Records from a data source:
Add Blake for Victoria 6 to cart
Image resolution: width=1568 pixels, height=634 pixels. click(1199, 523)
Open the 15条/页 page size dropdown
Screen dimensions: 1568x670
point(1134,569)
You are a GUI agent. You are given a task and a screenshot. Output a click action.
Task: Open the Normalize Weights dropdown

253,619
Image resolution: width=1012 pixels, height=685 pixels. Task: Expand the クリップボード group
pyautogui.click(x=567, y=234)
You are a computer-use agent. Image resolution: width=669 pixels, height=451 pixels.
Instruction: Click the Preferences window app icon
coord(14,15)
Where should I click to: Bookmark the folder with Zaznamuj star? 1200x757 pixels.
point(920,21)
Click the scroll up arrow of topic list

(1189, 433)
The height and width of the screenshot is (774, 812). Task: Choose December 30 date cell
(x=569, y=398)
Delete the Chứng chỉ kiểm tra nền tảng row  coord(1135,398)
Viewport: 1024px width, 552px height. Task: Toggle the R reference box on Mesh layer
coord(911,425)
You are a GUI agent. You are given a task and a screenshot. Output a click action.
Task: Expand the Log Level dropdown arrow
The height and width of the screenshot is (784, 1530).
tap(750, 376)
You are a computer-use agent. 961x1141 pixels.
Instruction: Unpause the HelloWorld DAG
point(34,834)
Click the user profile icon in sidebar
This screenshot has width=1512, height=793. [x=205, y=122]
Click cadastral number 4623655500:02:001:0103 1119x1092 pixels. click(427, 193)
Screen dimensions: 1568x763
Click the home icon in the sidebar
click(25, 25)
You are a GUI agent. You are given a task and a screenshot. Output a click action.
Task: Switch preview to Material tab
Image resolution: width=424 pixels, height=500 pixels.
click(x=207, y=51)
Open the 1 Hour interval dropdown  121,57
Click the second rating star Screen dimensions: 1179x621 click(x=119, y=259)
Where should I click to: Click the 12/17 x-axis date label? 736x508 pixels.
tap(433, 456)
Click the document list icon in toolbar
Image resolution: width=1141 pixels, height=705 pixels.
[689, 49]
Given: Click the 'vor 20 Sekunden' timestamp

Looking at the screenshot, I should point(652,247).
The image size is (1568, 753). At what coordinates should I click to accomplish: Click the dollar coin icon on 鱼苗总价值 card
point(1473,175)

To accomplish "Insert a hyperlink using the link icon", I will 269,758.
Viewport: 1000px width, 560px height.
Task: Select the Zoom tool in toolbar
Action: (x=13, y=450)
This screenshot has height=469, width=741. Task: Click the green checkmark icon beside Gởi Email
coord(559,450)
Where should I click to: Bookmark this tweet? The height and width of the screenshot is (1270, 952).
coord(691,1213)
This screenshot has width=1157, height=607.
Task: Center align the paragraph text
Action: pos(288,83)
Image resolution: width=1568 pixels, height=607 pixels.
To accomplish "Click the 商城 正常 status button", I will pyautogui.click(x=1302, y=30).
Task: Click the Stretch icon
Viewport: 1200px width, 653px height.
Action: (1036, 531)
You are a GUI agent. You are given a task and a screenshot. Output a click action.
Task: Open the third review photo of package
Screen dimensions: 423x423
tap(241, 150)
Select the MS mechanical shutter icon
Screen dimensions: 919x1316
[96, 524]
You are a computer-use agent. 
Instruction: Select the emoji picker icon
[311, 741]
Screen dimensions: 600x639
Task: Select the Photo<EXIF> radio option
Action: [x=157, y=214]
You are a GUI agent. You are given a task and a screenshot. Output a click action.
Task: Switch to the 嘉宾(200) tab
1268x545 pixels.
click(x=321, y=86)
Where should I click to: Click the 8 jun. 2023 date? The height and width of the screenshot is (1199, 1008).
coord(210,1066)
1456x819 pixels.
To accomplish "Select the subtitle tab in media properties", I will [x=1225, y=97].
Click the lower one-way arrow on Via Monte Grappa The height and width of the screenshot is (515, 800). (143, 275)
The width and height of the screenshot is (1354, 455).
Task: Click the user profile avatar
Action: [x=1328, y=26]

YOUR ASSIGNMENT: Please restate every record above word for word.

WRITTEN SOLUTION:
Add Blake for Victoria 6 to cart
Image resolution: width=1568 pixels, height=634 pixels. click(1199, 523)
Open the 15条/页 page size dropdown
Screen dimensions: 1568x670
point(1134,569)
You are a GUI agent. You are given a task and a screenshot. Output a click action.
Task: Open the Normalize Weights dropdown

253,619
Image resolution: width=1012 pixels, height=685 pixels. Task: Expand the クリップボード group
pyautogui.click(x=567, y=234)
You are a computer-use agent. Image resolution: width=669 pixels, height=451 pixels.
Instruction: Click the Preferences window app icon
coord(14,15)
Where should I click to: Bookmark the folder with Zaznamuj star? 1200x757 pixels.
point(920,21)
Click the scroll up arrow of topic list

(1189, 433)
The height and width of the screenshot is (774, 812). Task: Choose December 30 date cell
(x=569, y=398)
Delete the Chứng chỉ kiểm tra nền tảng row  coord(1135,398)
Viewport: 1024px width, 552px height. Task: Toggle the R reference box on Mesh layer
coord(911,425)
You are a GUI agent. You are given a task and a screenshot. Output a click action.
Task: Expand the Log Level dropdown arrow
The height and width of the screenshot is (784, 1530).
tap(750, 376)
You are a computer-use agent. 961x1141 pixels.
Instruction: Unpause the HelloWorld DAG
point(34,834)
Click the user profile icon in sidebar
This screenshot has width=1512, height=793. [x=205, y=122]
Click cadastral number 4623655500:02:001:0103 1119x1092 pixels. click(427, 193)
Screen dimensions: 1568x763
Click the home icon in the sidebar
click(25, 25)
You are a GUI agent. You are given a task and a screenshot. Output a click action.
Task: Switch preview to Material tab
Image resolution: width=424 pixels, height=500 pixels.
click(x=207, y=51)
Open the 1 Hour interval dropdown  121,57
Click the second rating star Screen dimensions: 1179x621 click(x=119, y=259)
Where should I click to: Click the 12/17 x-axis date label? 736x508 pixels.
tap(433, 456)
Click the document list icon in toolbar
Image resolution: width=1141 pixels, height=705 pixels.
[689, 49]
Given: Click the 'vor 20 Sekunden' timestamp

Looking at the screenshot, I should point(652,247).
The image size is (1568, 753). At what coordinates should I click to accomplish: Click the dollar coin icon on 鱼苗总价值 card
point(1473,175)

To accomplish "Insert a hyperlink using the link icon", I will 269,758.
Viewport: 1000px width, 560px height.
Task: Select the Zoom tool in toolbar
Action: (x=13, y=450)
This screenshot has height=469, width=741. Task: Click the green checkmark icon beside Gởi Email
coord(559,450)
Where should I click to: Bookmark this tweet? The height and width of the screenshot is (1270, 952).
coord(691,1213)
This screenshot has width=1157, height=607.
Task: Center align the paragraph text
Action: pos(288,83)
Image resolution: width=1568 pixels, height=607 pixels.
To accomplish "Click the 商城 正常 status button", I will pyautogui.click(x=1302, y=30).
Task: Click the Stretch icon
Viewport: 1200px width, 653px height.
Action: (1036, 531)
You are a GUI agent. You are given a task and a screenshot. Output a click action.
Task: Open the third review photo of package
Screen dimensions: 423x423
tap(241, 150)
Select the MS mechanical shutter icon
Screen dimensions: 919x1316
[96, 524]
You are a computer-use agent. 
Instruction: Select the emoji picker icon
[311, 741]
Screen dimensions: 600x639
Task: Select the Photo<EXIF> radio option
Action: [x=157, y=214]
You are a GUI agent. You are given a task and a screenshot. Output a click action.
Task: Switch to the 嘉宾(200) tab
1268x545 pixels.
click(x=321, y=86)
Where should I click to: Click the 8 jun. 2023 date? The height and width of the screenshot is (1199, 1008).
coord(210,1066)
1456x819 pixels.
To accomplish "Select the subtitle tab in media properties", I will [x=1225, y=97].
Click the lower one-way arrow on Via Monte Grappa The height and width of the screenshot is (515, 800). (143, 275)
The width and height of the screenshot is (1354, 455).
Task: Click the user profile avatar
Action: [x=1328, y=26]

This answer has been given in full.